Anyway - on to my point. Iraq desparately needs reconstruction in the same way it needed reconstruction after 1991. To do this Iraq needs national unity. The Shi'a cannot provide this because the Sunni's will never accept a Shi'a government ruling as Shi'a. The Sunni's are too small a group to rule as Sunni's. Nobody will ever accept the Baathists back. Quite simply any dictatorship will not survive. The Shi'a will ruin themselves because they are now tied to a system that is failing and will fail. They do not have any answers to economic or security problems in Iraq. So there is a hole building in Iraqi politics and any popular movement that stands on a platform of national unity and nationalisation of Iraqi resources for reconstruction will gain support very quickly. But this is not a platform America would like promoted.

The Danish Cartoons a Secular View

There has been a lot said about the Muslim response to the cartoons. But one also needs to point out that the cartoons as published were insulting to all Arabs people; Muslim, Christian, Jewish or Atheist.

The image of Mohammed in the cartoons is used to represent the whole Islamic religion - all Muslims. As people from a region where Islam was born it is our heritage. A hertage of which to be proud - not ashamed.

Let me break the cartoons down in simple terms (a quick google search will net a picture of the cartoons if you want to know what I mean):

The one with the bomb on Mohammed's head is saying very simplisticly that sum total of the whole practice and belief of Islam is suicide bombing. It is not just the image of Mohammed that is on the bomb but the symbolic phrase of Islam - "There is no god but Allah". Or to put the message even more simply: "each and every Muslim is a suicide bomber".

The cartoon of an angry man with a knife and two veiled women says - believe in Moahmmed and you believe in killing and wife bashing. The man in the middle is Muhammed. The image is a shallow joke on two levels. On one it compares the stereotyped Muslim women who are covered except for the eyes with the way Muslims dont allow the image of Muhammed's face (note the eyes are covered). On the second this is no peaceful Mohammed but an angry psychopath. Wanting to convert you by the sword and also threatening the women to keep in line.

The devil horns cartoon says simply all Islam is evil.

The sum total of the images says to me "look at the backward Muslims - they are no more than wife-bashing, suicide bombing, devils".

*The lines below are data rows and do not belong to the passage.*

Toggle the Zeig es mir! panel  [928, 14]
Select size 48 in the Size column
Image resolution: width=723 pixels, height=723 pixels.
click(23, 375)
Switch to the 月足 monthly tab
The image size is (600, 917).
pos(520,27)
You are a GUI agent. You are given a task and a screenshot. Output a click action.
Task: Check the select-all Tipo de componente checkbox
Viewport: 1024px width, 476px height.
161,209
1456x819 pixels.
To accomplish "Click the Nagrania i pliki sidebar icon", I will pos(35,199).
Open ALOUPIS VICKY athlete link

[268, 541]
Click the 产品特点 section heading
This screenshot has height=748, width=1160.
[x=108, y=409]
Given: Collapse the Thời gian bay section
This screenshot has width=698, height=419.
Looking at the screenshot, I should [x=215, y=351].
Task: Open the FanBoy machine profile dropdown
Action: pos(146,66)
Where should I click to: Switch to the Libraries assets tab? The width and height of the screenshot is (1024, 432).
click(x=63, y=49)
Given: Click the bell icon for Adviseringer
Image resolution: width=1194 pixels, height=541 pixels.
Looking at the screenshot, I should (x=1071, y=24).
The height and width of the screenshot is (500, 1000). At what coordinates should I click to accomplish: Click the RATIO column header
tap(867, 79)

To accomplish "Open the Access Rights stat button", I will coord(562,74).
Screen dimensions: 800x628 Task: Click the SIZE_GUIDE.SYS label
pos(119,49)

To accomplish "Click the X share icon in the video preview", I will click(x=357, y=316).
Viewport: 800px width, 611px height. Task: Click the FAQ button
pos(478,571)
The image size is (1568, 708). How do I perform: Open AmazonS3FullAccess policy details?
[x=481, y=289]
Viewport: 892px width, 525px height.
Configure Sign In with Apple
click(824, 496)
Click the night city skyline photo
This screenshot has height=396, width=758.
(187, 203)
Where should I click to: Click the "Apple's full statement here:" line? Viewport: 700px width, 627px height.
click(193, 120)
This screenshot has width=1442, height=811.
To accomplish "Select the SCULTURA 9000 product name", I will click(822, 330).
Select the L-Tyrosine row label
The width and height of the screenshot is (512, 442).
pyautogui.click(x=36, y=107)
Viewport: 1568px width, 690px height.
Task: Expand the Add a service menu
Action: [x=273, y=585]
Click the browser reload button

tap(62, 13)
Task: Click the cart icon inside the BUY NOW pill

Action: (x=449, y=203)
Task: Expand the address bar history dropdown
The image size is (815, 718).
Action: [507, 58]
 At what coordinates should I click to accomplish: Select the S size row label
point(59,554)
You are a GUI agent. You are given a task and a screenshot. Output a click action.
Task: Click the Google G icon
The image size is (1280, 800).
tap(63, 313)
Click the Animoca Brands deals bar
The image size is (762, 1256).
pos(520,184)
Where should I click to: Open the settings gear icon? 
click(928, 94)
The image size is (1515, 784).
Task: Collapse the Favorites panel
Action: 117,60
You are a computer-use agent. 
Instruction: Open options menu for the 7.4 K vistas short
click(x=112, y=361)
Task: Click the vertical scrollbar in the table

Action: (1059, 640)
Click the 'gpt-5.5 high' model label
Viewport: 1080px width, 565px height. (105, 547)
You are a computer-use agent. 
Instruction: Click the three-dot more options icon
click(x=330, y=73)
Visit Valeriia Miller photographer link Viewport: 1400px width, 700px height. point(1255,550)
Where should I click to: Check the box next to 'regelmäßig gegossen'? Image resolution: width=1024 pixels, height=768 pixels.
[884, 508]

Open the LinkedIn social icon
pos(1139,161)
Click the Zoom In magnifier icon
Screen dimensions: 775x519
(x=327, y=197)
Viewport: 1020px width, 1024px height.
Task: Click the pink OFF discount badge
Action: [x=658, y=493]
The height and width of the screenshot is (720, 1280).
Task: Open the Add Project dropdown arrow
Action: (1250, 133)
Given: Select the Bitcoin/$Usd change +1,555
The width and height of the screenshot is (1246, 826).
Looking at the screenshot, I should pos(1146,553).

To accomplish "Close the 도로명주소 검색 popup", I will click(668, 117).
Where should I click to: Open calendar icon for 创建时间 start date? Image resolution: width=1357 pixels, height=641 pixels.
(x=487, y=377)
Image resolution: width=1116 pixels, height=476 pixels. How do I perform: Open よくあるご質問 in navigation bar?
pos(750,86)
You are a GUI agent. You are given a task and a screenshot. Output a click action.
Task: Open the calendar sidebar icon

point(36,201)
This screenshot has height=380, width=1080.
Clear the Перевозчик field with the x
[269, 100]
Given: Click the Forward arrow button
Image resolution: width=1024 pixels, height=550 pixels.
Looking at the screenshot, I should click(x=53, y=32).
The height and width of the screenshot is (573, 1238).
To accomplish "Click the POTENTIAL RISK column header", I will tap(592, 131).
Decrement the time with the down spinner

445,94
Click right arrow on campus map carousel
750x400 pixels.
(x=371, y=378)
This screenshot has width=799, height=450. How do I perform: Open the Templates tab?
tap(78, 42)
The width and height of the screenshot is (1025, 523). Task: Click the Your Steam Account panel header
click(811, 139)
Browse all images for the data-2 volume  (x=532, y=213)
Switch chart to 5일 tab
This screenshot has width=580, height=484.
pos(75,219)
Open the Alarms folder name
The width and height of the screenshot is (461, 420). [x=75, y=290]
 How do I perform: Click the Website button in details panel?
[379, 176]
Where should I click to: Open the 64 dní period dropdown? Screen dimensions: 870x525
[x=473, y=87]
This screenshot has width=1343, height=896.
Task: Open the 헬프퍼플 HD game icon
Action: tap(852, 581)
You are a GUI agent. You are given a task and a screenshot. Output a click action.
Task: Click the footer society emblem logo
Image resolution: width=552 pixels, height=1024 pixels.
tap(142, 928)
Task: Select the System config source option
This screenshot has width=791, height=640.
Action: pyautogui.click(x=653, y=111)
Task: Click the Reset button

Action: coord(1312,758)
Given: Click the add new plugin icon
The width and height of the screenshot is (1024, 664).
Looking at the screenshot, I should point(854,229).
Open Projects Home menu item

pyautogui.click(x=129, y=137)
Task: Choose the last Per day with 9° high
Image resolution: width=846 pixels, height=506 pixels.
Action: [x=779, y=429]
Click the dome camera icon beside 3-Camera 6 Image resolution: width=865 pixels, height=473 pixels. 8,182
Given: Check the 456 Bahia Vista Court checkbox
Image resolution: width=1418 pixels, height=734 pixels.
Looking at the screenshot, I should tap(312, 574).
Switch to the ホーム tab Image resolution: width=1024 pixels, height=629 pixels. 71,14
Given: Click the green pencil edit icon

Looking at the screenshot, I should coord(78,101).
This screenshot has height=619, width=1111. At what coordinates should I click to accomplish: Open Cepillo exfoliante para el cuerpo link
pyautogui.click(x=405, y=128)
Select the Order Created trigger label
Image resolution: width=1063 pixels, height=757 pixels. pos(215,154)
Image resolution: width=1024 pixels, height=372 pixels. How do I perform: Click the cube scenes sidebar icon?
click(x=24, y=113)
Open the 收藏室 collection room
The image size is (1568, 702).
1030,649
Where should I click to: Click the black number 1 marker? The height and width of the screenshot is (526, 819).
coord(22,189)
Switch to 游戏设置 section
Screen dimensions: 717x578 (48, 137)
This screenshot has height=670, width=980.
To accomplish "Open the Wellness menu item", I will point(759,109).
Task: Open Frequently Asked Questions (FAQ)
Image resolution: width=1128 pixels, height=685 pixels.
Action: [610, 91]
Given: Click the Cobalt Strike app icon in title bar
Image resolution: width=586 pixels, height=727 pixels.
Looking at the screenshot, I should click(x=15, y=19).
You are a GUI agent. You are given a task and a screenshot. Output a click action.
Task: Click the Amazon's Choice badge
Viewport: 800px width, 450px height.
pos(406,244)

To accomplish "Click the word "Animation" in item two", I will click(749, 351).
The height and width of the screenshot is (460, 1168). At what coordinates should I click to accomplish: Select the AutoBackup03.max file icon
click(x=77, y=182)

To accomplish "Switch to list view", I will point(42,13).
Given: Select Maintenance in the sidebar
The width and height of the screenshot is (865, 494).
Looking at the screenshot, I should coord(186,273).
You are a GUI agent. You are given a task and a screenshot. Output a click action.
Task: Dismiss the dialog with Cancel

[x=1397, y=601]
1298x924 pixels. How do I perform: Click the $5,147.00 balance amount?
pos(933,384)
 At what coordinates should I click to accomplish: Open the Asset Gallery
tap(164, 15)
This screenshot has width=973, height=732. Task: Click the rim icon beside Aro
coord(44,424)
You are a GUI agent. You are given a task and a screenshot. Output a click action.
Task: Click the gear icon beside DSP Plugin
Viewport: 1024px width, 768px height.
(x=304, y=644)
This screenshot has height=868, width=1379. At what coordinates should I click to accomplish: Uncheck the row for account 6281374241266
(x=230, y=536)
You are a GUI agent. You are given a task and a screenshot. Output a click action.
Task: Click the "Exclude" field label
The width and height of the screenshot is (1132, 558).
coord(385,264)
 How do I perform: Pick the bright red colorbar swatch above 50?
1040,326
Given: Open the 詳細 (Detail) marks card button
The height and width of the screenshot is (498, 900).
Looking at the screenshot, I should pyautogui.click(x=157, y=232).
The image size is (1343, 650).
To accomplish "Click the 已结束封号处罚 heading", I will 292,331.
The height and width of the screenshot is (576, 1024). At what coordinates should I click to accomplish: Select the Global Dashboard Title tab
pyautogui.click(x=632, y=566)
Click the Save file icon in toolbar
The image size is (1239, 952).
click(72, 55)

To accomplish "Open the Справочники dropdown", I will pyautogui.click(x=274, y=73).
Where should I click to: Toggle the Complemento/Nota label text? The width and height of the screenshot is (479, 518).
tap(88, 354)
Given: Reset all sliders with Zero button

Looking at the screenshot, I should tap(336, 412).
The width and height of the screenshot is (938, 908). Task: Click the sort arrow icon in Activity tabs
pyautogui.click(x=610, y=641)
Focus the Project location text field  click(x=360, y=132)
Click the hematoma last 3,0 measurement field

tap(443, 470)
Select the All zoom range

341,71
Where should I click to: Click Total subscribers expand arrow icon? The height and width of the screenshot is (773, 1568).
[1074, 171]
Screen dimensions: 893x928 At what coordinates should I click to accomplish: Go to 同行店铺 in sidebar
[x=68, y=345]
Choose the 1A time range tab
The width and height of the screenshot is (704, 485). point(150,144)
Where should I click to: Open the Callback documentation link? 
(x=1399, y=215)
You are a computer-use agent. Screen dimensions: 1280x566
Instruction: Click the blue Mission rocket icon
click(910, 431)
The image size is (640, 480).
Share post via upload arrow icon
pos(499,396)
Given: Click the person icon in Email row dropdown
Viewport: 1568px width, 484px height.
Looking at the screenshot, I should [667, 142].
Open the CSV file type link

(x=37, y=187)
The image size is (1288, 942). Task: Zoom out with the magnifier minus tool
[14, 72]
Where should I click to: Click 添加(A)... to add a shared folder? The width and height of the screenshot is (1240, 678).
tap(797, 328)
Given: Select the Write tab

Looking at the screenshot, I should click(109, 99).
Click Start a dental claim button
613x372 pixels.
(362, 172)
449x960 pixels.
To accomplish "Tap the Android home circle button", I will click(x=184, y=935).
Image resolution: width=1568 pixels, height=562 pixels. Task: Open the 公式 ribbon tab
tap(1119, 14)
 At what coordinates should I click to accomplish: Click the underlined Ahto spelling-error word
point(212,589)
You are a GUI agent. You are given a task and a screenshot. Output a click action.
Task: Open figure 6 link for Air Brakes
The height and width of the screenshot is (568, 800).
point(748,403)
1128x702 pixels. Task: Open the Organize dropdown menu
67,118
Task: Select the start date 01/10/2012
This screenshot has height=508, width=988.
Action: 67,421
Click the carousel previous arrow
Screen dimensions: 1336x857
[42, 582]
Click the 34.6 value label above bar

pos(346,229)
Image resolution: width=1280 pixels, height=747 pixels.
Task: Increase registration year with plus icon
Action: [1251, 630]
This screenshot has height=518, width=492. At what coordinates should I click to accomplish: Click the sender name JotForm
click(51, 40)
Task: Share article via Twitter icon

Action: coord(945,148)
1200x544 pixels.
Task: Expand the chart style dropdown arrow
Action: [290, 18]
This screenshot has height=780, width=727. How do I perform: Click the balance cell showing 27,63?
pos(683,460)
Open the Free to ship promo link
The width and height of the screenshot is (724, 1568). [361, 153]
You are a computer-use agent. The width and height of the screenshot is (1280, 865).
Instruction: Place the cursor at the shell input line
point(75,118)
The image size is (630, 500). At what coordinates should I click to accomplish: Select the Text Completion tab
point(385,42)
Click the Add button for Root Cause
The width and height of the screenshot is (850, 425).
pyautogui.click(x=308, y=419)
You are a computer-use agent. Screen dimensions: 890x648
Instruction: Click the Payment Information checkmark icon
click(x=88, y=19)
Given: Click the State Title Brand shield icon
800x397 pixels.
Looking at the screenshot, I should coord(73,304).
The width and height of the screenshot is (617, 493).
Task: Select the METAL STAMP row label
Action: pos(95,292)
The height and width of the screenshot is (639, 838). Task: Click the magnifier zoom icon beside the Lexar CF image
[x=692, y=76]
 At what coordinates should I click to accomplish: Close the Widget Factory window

My own opinion is that some of the cartoons are the work of old-fasioned European racists. Having been denied the "right" to bait Jews, they turned their attention to Muslims. And the message of these cartoons amounts to not much more. Generally the use of a sterotyped image to symbolise a racist message. Be it the Uncle Tom negro to represent all blacks or the image of a Hecedic Jew to represent all Jews. Muslims provide an interesting problem to racists - there is not one visual kind to stereotype. So they found Mohammed as a useful image. And, hey, they can get what Lenin would call 'useful idiots' to jump around claiming freedom of speech on their behalf.

There are issues of freedom of speech here but this is the freedom of the racist to distribute hateful propoganda that incites hate and violence against a minority in Europe.

Shame on those anti-fascists
who still promote these cartoons and other similar cartoons thinking they are defending free speech.

Bill Clinton got it right, Europe is replacing the anti-Semitic prejudice with anti-Islamic prejudice.